- TASK ITEM -
The required output is the exact run of lines below that opens at the line with "Task: Click the 查询 search button" and closes at the line with "Task: Click the date field showing 08/11/2018".

╭─ SUPPLIED DATA

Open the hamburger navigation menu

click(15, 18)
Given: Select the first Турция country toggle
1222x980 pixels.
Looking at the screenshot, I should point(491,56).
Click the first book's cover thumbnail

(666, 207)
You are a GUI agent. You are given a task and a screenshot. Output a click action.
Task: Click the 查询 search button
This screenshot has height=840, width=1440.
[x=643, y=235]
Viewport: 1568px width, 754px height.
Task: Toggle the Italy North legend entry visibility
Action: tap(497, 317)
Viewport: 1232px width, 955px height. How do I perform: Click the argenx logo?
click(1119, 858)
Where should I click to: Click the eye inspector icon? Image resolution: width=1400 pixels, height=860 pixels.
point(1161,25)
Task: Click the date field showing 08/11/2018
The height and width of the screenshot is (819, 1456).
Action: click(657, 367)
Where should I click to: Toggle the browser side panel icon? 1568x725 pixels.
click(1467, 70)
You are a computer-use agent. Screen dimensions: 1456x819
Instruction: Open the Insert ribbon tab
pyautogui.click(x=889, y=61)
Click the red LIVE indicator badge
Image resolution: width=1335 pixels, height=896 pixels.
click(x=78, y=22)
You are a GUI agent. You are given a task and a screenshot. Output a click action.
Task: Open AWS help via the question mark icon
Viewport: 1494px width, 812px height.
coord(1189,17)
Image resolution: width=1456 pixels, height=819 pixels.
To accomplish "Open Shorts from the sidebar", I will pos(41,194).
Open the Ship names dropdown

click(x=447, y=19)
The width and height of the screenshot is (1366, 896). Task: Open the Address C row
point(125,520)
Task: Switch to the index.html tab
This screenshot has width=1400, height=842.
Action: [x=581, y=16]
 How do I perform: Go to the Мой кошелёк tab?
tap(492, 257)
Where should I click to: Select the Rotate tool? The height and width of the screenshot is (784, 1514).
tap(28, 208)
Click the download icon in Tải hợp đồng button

╰─

- OUTPUT OF THE EXERCISE -
Task: Click the 查询 search button
This screenshot has height=840, width=1440.
[x=643, y=235]
Viewport: 1568px width, 754px height.
Task: Toggle the Italy North legend entry visibility
Action: tap(497, 317)
Viewport: 1232px width, 955px height. How do I perform: Click the argenx logo?
click(1119, 858)
Where should I click to: Click the eye inspector icon? Image resolution: width=1400 pixels, height=860 pixels.
point(1161,25)
Task: Click the date field showing 08/11/2018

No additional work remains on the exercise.